Date of Award

Spring 2024

Degree Type



College of Pharmacy

Director of Thesis

Dr. Douglas L. Pittman

Second Reader

Dr. Lydia E. Matesic


Homologous recombination (HR) is a repair pathway for DNA double-stranded breaks. Mutations in HR genes contribute to genomic instability and increase the prevalence of cancer. Exploiting HR deficiency in tumor cells has led to improved synthetic lethality outcomes. RAD51 paralogue protein complexes are known to be involved with HR. Proteomic analysis of RAD51 paralogues reveals a connection to the nuclear paraspeckle. A paraspeckle is a little-known, specialized organelle found in the interchromatin space of the nucleus in mammalian cells. Its three central protein components include SFPQ, NONO, and PSPC1. RAD51D is an HR protein shown previously to interact with SFPQ and NONO. The interaction between PSPC1 and RAD51D, or other HR proteins, however, has yet to be investigated.
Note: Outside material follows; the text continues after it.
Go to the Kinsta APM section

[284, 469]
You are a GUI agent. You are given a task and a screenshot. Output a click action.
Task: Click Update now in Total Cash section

Therefore, this project analyzes the interactions between PSPC1 and three HR proteins, RAD51C, RAD51D, and XRCC2, using the yeast-2-hybrid (Y2H) system. Interactions between PSPC1 and NONO, along with SFPQ, were confirmed in the Y2H system. The results indicate PSPC1 is interacting with RAD51C and potentially XRCC2. Surprisingly, the data indicate that PSPC1 interacts with itself, demonstrating potential PSPC1 homodimerization. In conclusion, the data support the physical interactions between the HR and paraspeckle pathways. Therefore, alterations in genetic expression due to mutations within both pathways may potentially be used as cancer biomarkers and to identify genes for targeted drug therapeutics. Future studies should incorporate allelic variations and alternative splice variants of these genes to continue deciphering their interactions and investigate additional DNA damage repair and response pathways.